As a starter, one that you are already very well familiar with is angular velocity.

 

You can use it to prove the Poincaré Lemma and compute the local potential of a closed differential smooth form. You can use it when you are computing the derivative of an integral on a manifold that depends on a the parameter you're conducting a derivative with, like the general case shown in this page : http://en.wikipedia.org/wiki/Differentiation_under_the_integral_sign.

 

The Lie derivative is the commutator of two flows, ie. whether the order of doing two different operations matters. The commutator is called the Lie bracket, and the traditional example is how you can parallel park using two operations.
http://www.math.cornell.edu/~goldberg/Talks/Flows-Olivetti.pdf
http://rigtriv.wordpress.com/2007/10/01/parallel-parking/

The Lie derivative is also used to define Killing vectors in general relativity. For a free falling test particle (ie. under no forces except gravity = spacetime curvature), the Killing vectors give conserved quantities along the particle's trajectory.
http://ned.ipac.caltech.edu/level5/March01/Carroll3/Carroll5.html

 

In general relativity, a vector field ##\xi## in a space-time ##(M,g)## that preserves the metric tensor ##g## is exactly one which satisfies ##\mathcal{L}_{\xi}g = 0## where ##\mathcal{L}_{\xi}## is the Lie derivative along ##\xi##; such a vector field is called a killing field.

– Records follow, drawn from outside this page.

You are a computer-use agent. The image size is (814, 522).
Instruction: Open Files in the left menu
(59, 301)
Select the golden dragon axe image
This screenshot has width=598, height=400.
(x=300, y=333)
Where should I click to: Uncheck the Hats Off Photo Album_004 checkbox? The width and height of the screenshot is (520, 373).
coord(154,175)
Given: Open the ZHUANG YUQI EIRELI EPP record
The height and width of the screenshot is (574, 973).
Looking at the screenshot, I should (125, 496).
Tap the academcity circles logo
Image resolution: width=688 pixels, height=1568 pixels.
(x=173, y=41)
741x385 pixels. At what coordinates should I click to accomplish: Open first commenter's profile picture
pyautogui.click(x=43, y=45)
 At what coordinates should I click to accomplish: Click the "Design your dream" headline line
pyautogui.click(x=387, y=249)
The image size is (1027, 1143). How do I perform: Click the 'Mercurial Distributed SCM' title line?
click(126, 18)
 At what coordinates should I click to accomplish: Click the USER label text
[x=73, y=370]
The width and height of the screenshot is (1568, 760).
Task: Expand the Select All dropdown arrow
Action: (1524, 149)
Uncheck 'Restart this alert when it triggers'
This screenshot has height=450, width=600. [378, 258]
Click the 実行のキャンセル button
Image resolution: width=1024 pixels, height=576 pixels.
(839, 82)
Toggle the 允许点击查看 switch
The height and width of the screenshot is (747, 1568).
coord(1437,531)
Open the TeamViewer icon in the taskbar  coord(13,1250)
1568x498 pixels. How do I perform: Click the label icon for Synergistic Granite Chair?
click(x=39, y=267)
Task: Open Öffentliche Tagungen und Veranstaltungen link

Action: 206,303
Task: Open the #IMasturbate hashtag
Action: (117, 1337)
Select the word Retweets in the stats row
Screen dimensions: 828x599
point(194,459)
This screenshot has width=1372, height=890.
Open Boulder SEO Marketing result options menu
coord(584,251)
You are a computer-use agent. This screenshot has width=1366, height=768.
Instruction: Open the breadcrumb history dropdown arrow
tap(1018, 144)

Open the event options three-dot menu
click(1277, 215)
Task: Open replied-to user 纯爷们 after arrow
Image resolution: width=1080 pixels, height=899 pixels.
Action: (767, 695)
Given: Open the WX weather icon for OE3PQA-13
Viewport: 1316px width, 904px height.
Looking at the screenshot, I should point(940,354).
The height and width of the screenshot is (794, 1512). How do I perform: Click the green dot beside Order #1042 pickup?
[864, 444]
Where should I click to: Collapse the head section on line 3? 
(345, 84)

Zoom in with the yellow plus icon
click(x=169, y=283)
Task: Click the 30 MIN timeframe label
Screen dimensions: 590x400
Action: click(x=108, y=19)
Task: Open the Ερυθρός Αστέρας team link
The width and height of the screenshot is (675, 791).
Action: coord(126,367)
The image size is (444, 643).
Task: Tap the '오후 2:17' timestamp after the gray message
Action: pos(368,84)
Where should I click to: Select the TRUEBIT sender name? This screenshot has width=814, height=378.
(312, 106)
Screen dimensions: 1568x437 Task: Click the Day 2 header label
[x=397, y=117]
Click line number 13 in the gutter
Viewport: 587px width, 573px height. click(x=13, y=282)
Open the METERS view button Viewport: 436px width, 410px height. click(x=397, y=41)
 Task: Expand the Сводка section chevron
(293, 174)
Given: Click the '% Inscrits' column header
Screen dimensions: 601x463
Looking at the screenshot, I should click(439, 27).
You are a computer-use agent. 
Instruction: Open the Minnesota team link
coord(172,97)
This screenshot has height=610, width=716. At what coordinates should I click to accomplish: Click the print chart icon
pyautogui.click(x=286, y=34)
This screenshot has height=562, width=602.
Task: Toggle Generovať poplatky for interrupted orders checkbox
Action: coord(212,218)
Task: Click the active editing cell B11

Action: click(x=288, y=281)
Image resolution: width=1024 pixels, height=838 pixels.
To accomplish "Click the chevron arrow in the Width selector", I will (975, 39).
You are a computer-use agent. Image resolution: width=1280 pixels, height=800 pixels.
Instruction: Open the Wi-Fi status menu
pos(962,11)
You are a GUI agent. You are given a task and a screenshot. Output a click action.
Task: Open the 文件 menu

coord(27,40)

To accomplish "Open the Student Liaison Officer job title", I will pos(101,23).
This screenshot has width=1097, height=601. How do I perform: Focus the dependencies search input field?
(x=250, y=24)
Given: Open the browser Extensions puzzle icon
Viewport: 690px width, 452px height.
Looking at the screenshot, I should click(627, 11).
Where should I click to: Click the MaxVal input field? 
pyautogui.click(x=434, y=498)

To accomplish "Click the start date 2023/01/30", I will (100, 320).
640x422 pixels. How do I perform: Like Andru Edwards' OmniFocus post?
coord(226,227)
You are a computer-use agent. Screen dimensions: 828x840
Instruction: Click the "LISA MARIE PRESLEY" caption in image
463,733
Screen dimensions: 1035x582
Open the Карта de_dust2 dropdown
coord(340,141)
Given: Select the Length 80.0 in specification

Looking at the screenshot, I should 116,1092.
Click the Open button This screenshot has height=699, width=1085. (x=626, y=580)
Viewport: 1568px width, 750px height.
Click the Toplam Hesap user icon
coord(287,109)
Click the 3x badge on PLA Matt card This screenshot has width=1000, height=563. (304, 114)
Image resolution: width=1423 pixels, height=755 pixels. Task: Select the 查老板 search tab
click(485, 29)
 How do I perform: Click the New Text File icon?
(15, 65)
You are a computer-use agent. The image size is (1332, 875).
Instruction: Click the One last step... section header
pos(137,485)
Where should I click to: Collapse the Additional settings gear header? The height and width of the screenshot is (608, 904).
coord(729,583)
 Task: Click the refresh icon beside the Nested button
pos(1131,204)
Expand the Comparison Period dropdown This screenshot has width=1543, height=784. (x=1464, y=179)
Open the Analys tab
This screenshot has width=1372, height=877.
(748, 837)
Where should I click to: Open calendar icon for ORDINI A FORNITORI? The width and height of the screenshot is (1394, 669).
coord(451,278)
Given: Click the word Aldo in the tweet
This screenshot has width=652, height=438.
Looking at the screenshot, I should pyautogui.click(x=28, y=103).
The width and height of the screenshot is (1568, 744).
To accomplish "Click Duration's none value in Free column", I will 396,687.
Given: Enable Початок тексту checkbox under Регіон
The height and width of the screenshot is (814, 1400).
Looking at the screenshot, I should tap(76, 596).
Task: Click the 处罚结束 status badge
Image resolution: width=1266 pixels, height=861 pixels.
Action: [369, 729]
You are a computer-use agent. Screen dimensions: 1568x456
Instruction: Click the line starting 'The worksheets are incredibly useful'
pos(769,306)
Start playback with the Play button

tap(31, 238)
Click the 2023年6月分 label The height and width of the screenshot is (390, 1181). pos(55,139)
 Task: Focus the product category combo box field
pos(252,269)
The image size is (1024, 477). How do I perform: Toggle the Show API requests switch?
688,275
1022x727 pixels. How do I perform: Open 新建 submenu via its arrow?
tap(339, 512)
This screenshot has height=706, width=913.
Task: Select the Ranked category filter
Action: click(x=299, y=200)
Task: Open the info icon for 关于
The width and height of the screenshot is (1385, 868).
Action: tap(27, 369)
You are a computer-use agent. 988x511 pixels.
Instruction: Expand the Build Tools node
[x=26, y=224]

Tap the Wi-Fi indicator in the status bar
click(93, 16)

As an example, take ##M = \mathbb{R}^{4}## and ##g = \eta## where ##\eta## is the Minkowski metric i.e. we are in Minkowski space-time. Then the vector fields solving ##\mathcal{L}_{\xi}\eta = 0## are given by ##\xi = AX + T##. It can be shown that ##T## is the generators of translations in Minkowski space-time and that ##A## is the generator of Lorentz transformations (i.e. Lorentz boosts and spatial rotations).

Further more, in general relativity a freely falling particle satisfies the equations of motion ##\nabla_u u = 0## where ##\nabla## is the Levi-Civita connection associated with the metric tensor ##g## of the space-time, and ##u## is the 4-velocity of the particle. If ##\xi## is a killing field then ##\nabla_u (u \cdot \xi) = \xi \cdot \nabla_u u + u \cdot \nabla_u \xi = 0## so ##u \cdot \xi## is a conserved quantity along the freely falling particle's worldline. For example if ##\xi## generates time translations then ##u \cdot \xi## represents the conserved energy of the freely falling particle.

 

If you're interested, also look into the exterior derivative. There are a myriad of fundamental uses of the exterior derivative in physics. Generally a course in differential topology which touches on cohomology will introduce the theory of exterior calculus.